Jak Cloudentity testuje swoje produkty – zbiór dobrych praktyk: API, Selenium, Docker, proces by Mateusz Ciołek
How does Cloudentity test, collection of practices for by Mateusz Ciołek
I wasn’t at this presentation but I have heard that it was an excellent presentation. Good material and nicely presented.
Headless Browser Testing w kontekście wydajności by Tomasz Klepicki
Headless Browser Testing in performence context by Tomasz Klepicki
I will admit I haven’t read its agenda, so I was expecting some presentation about the usage of browsers to do performance testing. So you can imagine my surprise when it turns out it was actually a great presentation on a performance of the headless browsers.
Tomasz made a great comparison showing the difference between chromium, chrome, firefox and htmlunit in headless mode. Tl;dr Chrome headless was performing the best.
In the next slot, I spent with Michał Slezak he was preparing for his presentation. So we had an about an hour to kill we have a great discussion about automation and performance.
Next was his presentation about BackStopJS – I have seen it before, but I have enjoyed watching it again.
At this point, I decided to leave – I was too tired, my original plan was to stay for after-party, but my body told me no – you need to rest.
So How was my presentation?
I think my presentation at TestCamp was my best performance yet.

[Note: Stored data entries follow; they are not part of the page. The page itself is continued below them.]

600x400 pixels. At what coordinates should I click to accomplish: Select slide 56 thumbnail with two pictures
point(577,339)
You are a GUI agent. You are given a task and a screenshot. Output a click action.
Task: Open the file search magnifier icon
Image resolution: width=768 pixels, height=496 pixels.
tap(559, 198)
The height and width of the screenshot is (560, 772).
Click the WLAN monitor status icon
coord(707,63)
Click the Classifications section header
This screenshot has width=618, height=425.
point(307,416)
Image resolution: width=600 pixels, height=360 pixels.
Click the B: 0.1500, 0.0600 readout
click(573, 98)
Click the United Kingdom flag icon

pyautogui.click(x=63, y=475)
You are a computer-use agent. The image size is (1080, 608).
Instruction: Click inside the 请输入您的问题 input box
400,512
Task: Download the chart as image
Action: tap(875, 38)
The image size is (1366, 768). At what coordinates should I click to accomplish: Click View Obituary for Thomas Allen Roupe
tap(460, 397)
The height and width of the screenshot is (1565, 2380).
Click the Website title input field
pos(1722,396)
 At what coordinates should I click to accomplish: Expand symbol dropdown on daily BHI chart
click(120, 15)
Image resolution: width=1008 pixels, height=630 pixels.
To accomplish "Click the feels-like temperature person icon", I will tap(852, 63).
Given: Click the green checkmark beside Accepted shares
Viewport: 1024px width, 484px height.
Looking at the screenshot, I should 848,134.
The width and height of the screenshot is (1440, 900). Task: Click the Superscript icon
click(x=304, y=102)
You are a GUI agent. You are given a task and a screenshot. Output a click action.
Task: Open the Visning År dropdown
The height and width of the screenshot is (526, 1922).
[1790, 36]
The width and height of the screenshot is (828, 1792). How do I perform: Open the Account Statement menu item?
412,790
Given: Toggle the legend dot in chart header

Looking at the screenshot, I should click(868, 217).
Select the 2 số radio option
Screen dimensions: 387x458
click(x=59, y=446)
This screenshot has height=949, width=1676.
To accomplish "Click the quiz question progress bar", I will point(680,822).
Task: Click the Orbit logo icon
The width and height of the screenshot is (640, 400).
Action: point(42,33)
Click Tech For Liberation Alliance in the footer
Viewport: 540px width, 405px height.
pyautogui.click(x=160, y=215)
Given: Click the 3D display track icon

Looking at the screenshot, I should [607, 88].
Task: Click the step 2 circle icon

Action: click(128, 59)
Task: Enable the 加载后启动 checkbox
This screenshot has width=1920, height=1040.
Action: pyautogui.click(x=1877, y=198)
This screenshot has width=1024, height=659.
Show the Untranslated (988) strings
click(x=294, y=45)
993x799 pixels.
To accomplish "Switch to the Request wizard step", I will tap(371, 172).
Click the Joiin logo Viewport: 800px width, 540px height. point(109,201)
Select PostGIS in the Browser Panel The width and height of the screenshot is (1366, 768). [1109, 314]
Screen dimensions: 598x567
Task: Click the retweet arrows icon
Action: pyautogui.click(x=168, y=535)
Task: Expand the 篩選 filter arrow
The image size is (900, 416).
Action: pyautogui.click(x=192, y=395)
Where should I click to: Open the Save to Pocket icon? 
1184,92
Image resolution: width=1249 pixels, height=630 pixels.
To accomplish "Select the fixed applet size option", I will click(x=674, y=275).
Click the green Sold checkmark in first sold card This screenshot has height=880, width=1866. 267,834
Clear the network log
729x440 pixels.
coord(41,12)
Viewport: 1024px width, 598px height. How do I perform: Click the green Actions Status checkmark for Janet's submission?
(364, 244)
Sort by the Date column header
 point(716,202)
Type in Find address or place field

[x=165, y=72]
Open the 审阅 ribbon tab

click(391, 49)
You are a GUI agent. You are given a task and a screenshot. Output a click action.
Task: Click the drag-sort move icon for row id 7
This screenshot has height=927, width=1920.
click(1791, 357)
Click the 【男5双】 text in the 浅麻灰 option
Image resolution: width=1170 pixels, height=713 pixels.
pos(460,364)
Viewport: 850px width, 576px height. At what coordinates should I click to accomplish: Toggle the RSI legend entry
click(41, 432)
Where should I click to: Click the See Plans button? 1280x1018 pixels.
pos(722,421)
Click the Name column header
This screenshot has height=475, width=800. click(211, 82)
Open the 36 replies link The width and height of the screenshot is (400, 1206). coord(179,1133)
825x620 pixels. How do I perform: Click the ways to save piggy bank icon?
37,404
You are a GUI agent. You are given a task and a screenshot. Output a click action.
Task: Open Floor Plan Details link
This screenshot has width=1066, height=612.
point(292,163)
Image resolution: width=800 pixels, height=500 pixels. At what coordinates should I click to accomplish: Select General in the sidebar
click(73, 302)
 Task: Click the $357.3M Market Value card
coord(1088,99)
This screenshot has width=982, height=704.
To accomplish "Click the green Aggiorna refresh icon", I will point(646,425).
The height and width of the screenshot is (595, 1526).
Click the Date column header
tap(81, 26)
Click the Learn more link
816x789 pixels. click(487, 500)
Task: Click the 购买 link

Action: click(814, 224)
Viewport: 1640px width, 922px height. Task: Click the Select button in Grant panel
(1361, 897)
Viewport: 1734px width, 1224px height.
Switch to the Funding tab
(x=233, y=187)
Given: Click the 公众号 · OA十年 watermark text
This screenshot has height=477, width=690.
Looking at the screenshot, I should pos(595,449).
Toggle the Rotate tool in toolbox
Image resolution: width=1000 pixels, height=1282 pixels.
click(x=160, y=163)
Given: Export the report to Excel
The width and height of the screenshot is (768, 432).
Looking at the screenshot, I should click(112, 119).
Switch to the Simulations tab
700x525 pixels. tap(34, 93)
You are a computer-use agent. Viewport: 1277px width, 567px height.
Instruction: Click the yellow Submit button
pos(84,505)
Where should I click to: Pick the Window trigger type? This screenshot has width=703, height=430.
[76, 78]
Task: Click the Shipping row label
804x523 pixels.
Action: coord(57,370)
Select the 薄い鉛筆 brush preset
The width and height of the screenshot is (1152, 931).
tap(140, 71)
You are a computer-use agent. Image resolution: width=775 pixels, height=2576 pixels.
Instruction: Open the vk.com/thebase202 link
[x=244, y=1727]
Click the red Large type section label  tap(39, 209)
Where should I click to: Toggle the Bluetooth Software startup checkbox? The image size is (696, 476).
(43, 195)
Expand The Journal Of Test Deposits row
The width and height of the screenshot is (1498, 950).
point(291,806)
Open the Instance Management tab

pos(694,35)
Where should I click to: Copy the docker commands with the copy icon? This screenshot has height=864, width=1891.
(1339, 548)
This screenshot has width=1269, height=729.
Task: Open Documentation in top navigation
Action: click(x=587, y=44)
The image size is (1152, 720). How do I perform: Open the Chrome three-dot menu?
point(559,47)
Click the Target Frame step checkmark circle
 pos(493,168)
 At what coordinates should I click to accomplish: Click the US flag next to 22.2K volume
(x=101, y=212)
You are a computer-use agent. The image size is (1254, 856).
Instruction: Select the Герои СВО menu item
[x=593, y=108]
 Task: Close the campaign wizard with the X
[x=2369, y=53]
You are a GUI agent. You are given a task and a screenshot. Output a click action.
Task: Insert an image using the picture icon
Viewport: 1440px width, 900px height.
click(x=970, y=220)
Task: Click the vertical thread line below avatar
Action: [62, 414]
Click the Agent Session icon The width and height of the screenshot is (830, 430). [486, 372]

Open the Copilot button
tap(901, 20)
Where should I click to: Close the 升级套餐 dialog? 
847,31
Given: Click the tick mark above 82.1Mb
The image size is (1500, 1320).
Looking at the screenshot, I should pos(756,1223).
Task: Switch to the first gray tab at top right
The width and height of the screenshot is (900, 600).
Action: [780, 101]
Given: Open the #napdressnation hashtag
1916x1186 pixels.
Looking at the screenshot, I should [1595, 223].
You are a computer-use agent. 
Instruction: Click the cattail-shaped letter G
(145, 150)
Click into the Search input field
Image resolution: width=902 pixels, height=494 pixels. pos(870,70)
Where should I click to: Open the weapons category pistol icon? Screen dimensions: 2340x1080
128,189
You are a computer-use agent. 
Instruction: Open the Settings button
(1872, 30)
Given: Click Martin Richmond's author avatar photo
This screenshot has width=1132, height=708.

Before my talk, I noticed that my friend Kamila aka DragonQA had Touthles blouse, so I stole it and did my presentation in it.
It was fun, but I won’t lie it was soo damn hot in it.
I had one moment of panic in my presentation – I wanted to show in c# code for FindElement, and by accident, I deleted my bookmarks – I couldn’t show it, and I panicked a little, but I have recovered quite fast.
The thing I am most proud of is the pace – I managed to slow down and finish on time.
The reception of my presentation – at least the ones that were shared with me, were positive.
Kamila gave me good constructive feedback – I will implement it in my next iteration of this talk.
Karolina my other friend who had seen we my talks over the years said that I’d made significant progress as a speaker, and that means a lot to me. Cause personally for a lot of time I feel like I am not moving forward and I am making same mistakes over and over.
I few people told me it was the most technical talk so far.
So to sum it up at first glance TestCamp was a fairly average event, it had some hiccups, but it was first such big event for the organisers, so I still say they managed quite well.
As far for me, the agenda was hit and miss. But it was full of new names, so again kudos for organisers for taking the risk.
I need to reiterate one thing; it was a huge free conference with cheap workshops! (For comparison NoBs conference has workshops for 900 PLN, conference ticket for 500 PLN or 1200 PLN for both.)
This is not an easy fit! I think Test:Fest spoiled us all with putting the quilty bar for conferences very high. To the place that many not only free but also paid conferences cant reach.
But I would recommend something to conference organisers – try to find out some room on some space where people could spend some time to wind down, sit and discuss what they’re seen and learned.
I think it may help with the problem of people leaving early from being too tired.
Huge Thank You to Łukasz Pietrucha and Kamila Polańska for proofreading this article.